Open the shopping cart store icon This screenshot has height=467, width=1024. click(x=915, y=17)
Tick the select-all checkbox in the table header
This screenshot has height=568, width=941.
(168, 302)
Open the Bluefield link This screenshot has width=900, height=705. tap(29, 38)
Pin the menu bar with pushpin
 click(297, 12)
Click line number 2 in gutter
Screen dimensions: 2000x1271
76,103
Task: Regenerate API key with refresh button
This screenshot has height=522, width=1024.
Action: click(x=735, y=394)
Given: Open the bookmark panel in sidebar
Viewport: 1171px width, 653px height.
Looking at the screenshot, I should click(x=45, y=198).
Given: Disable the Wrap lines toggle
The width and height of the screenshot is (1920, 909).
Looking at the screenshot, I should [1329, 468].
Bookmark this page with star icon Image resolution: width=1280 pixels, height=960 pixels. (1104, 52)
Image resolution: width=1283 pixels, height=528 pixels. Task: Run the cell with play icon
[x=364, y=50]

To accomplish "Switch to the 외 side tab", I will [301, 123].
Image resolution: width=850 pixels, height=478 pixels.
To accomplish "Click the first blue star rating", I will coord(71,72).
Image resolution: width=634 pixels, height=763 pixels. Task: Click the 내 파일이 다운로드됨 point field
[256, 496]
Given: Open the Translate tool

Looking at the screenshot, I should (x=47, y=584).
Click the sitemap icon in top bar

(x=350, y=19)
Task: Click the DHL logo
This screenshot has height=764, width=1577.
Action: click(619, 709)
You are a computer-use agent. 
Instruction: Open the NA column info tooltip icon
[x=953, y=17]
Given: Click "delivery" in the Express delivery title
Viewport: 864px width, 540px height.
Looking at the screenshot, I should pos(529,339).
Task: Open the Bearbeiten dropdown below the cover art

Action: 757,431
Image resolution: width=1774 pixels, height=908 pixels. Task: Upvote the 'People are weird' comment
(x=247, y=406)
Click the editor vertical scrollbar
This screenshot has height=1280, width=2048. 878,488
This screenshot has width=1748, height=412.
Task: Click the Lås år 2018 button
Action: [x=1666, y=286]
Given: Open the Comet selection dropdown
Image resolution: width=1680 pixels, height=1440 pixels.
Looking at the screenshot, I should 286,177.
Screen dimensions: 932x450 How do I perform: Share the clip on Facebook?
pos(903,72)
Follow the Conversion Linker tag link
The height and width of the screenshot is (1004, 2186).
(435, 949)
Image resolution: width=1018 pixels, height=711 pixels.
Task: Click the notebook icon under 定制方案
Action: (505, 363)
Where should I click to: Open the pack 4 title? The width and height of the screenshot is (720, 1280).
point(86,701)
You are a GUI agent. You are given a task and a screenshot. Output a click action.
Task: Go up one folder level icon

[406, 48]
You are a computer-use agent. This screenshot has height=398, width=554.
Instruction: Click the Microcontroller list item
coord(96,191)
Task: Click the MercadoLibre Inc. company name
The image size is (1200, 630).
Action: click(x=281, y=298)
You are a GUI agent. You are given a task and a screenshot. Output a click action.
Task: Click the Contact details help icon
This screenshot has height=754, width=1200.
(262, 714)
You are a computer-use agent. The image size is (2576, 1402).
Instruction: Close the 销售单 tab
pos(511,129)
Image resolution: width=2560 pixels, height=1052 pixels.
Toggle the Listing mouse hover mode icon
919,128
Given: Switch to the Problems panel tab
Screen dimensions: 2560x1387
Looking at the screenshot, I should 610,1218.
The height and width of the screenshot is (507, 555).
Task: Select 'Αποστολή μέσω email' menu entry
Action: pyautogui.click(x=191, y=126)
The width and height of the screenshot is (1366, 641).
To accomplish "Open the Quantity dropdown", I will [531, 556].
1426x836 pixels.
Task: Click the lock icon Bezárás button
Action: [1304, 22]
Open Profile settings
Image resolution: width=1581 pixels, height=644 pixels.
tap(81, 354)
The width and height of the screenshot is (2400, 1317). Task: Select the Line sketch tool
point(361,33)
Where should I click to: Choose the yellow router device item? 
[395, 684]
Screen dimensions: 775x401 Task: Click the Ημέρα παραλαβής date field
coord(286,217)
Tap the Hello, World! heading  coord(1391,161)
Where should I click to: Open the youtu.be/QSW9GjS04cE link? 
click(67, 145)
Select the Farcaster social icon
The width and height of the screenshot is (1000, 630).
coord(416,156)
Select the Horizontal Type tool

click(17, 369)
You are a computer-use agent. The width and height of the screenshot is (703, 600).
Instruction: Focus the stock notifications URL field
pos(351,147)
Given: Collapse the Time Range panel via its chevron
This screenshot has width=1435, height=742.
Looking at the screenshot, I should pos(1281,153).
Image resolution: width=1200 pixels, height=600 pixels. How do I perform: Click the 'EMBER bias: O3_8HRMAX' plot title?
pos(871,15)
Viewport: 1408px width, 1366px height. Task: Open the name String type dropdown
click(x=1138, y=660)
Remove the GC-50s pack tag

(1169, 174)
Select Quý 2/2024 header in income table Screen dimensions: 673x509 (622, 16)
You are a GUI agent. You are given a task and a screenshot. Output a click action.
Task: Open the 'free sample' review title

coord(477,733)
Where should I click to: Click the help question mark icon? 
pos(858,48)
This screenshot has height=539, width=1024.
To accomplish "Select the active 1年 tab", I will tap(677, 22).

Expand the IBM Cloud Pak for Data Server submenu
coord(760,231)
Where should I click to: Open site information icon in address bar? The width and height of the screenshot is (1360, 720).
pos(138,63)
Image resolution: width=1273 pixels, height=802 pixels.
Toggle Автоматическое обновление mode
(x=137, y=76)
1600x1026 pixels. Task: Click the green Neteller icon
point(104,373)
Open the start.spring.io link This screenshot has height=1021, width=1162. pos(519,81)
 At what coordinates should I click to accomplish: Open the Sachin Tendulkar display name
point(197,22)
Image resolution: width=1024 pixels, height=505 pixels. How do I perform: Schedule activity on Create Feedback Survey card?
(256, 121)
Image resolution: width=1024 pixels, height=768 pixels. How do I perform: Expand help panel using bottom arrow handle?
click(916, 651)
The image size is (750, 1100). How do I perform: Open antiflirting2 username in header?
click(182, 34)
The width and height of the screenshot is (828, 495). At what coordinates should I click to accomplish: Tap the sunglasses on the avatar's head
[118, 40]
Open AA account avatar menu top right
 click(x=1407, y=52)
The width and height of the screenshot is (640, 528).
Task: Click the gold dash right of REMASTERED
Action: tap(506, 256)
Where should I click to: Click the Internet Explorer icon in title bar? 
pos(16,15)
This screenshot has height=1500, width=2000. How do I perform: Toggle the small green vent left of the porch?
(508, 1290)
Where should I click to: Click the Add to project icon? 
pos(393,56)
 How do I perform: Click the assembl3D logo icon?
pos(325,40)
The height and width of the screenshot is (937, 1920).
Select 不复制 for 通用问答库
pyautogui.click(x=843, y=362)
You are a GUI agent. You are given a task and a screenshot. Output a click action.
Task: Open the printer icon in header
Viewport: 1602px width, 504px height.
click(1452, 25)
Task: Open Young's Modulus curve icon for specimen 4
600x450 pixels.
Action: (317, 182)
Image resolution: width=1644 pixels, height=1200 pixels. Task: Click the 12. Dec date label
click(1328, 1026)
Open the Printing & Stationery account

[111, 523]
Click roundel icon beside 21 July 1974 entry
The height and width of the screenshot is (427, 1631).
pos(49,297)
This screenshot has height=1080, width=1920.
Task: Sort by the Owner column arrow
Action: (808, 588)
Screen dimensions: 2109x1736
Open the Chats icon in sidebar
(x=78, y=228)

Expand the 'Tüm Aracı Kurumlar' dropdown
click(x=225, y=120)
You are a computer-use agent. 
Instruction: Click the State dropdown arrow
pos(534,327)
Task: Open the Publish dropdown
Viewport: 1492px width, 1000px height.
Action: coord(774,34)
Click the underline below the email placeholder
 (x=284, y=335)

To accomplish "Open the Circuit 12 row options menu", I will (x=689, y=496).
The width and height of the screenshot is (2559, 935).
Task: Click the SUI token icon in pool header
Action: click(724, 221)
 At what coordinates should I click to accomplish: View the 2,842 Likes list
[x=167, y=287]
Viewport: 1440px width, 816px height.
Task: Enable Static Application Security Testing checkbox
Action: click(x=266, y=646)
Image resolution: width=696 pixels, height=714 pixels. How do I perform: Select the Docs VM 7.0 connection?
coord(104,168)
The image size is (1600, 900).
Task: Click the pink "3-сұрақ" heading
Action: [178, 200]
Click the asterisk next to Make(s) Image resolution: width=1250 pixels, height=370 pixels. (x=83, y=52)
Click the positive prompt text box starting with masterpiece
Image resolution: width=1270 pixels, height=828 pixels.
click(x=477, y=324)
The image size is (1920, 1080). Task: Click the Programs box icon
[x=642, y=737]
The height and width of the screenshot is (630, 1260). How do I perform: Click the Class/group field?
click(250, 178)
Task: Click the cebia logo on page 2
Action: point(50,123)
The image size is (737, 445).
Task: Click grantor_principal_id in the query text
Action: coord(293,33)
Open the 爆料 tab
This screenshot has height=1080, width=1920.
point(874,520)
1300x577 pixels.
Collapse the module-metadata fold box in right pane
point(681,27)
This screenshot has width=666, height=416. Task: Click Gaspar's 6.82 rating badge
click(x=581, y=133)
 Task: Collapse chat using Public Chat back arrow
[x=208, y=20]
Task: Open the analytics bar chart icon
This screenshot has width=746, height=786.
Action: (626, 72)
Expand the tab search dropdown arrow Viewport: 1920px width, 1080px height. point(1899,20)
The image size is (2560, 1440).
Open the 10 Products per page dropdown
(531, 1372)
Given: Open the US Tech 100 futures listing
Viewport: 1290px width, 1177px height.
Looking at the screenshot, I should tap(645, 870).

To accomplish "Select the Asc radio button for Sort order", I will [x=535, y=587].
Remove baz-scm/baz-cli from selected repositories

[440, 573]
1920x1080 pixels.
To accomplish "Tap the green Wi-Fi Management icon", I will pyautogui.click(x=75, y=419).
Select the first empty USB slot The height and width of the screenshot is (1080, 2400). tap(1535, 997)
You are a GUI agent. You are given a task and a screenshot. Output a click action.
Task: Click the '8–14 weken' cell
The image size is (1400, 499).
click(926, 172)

## [Work instructions]
Please reproduce the rows above verbatim, starting at the line containing "Tick the select-all" and ending at the line containing "Bookmark this page", with both of those lines included.

## [Result of the exercise]
Tick the select-all checkbox in the table header
This screenshot has height=568, width=941.
(168, 302)
Open the Bluefield link This screenshot has width=900, height=705. tap(29, 38)
Pin the menu bar with pushpin
 click(297, 12)
Click line number 2 in gutter
Screen dimensions: 2000x1271
76,103
Task: Regenerate API key with refresh button
This screenshot has height=522, width=1024.
Action: click(x=735, y=394)
Given: Open the bookmark panel in sidebar
Viewport: 1171px width, 653px height.
Looking at the screenshot, I should click(x=45, y=198).
Given: Disable the Wrap lines toggle
The width and height of the screenshot is (1920, 909).
Looking at the screenshot, I should [1329, 468].
Bookmark this page with star icon Image resolution: width=1280 pixels, height=960 pixels. (1104, 52)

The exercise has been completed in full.